## Records from a pointing dataset
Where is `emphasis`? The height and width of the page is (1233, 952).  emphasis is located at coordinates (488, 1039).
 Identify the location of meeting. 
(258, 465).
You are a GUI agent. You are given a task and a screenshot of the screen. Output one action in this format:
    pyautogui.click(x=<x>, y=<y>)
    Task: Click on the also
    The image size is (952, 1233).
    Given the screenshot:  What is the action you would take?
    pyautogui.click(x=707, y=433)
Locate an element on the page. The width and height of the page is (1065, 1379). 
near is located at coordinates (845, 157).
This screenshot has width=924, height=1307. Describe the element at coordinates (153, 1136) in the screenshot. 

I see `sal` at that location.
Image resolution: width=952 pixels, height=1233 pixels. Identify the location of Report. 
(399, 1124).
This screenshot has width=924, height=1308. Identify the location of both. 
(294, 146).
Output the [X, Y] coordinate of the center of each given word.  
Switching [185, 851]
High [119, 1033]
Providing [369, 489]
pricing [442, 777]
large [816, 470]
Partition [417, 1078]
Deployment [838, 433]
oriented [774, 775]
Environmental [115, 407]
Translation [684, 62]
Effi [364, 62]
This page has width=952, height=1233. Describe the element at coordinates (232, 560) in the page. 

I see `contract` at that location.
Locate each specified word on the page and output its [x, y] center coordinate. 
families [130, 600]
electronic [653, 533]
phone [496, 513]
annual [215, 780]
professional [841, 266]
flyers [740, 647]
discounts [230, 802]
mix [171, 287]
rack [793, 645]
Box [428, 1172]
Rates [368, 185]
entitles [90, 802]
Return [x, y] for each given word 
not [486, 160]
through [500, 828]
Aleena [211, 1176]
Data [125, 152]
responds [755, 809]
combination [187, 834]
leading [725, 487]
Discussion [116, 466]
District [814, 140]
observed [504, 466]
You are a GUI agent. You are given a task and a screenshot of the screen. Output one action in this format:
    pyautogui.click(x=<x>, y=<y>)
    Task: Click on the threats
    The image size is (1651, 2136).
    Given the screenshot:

## What the exercise asks
Update the listing by changing each "Identify the location of" to "Find the position of" and keeping every other part the same.

## Answer to the problem
Where is `emphasis`? The height and width of the page is (1233, 952).  emphasis is located at coordinates (488, 1039).
 Find the position of meeting. 
(258, 465).
You are a GUI agent. You are given a task and a screenshot of the screen. Output one action in this format:
    pyautogui.click(x=<x>, y=<y>)
    Task: Click on the also
    The image size is (952, 1233).
    Given the screenshot:  What is the action you would take?
    pyautogui.click(x=707, y=433)
Locate an element on the page. The width and height of the page is (1065, 1379). 
near is located at coordinates (845, 157).
This screenshot has width=924, height=1307. Describe the element at coordinates (153, 1136) in the screenshot. 

I see `sal` at that location.
Image resolution: width=952 pixels, height=1233 pixels. Find the position of Report. 
(399, 1124).
This screenshot has width=924, height=1308. Find the position of both. 
(294, 146).
Output the [X, Y] coordinate of the center of each given word.  
Switching [185, 851]
High [119, 1033]
Providing [369, 489]
pricing [442, 777]
large [816, 470]
Partition [417, 1078]
Deployment [838, 433]
oriented [774, 775]
Environmental [115, 407]
Translation [684, 62]
Effi [364, 62]
This page has width=952, height=1233. Describe the element at coordinates (232, 560) in the page. 

I see `contract` at that location.
Locate each specified word on the page and output its [x, y] center coordinate. 
families [130, 600]
electronic [653, 533]
phone [496, 513]
annual [215, 780]
professional [841, 266]
flyers [740, 647]
discounts [230, 802]
mix [171, 287]
rack [793, 645]
Box [428, 1172]
Rates [368, 185]
entitles [90, 802]
Return [x, y] for each given word 
not [486, 160]
through [500, 828]
Aleena [211, 1176]
Data [125, 152]
responds [755, 809]
combination [187, 834]
leading [725, 487]
Discussion [116, 466]
District [814, 140]
observed [504, 466]
You are a GUI agent. You are given a task and a screenshot of the screen. Output one action in this format:
    pyautogui.click(x=<x>, y=<y>)
    Task: Click on the threats
    The image size is (1651, 2136).
    Given the screenshot:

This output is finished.